En République démocratique du Congo, trois organisations de la société civile ont annoncé, ce vendredi 29 mai 2026, la création du Conseil pour la Défense de la Constitution (CDC), une structure destinée à veiller au respect et à la protection de la Constitution congolaise.
L’annonce a été faite par le président de l’Association Africaine de Défense des Droits de l’Homme (ASADHO), Me Jean-Claude Katende. Selon lui, cette initiative regroupe l’ASADHO, Justicia ASBL ainsi que la Ligue Congolaise de Lutte contre la Corruption (LICOF).
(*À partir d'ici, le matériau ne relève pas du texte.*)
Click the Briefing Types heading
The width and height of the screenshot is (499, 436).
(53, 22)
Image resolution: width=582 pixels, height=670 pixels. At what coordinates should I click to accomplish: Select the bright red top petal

« Ce 29 mai 2026, trois organisations de la société civile de la RDC (ASADHO, Justicia et LICOF) ont mis en place le Conseil pour la Défense de la Constitution (CDC) dont la mission est de contribuer à la protection de la Constitution. Les adhésions sont ouvertes pour les ONG », a déclaré Me Katende.
Dans une sortie particulièrement critique envers le chef de l’État, l’activiste des droits humains, Me Katende, estime que le président Félix Tshisekedi aurait « trahi le peuple, son serment, sa parole, sa conscience et la Constitution », avant de conclure : « Pouvons-nous encore lui faire confiance ? Non. »
Cette déclaration intervient dans un contexte politique marqué par l’examen de la proposition de loi relative à l’organisation du référendum en RDC. Le mercredi 27 mai 2026, la plénière de l’Assemblée nationale a approuvé le rapport de la Commission politique, administrative et juridique (PAJ) sur cette question et a également déclaré recevable le rapport annuel 2025 de la Commission électorale nationale indépendante (CENI).
La création du CDC intervient alors que le débat autour d’une éventuelle révision constitutionnelle continue de susciter des réactions au sein de la classe politique et de la société civile congolaise.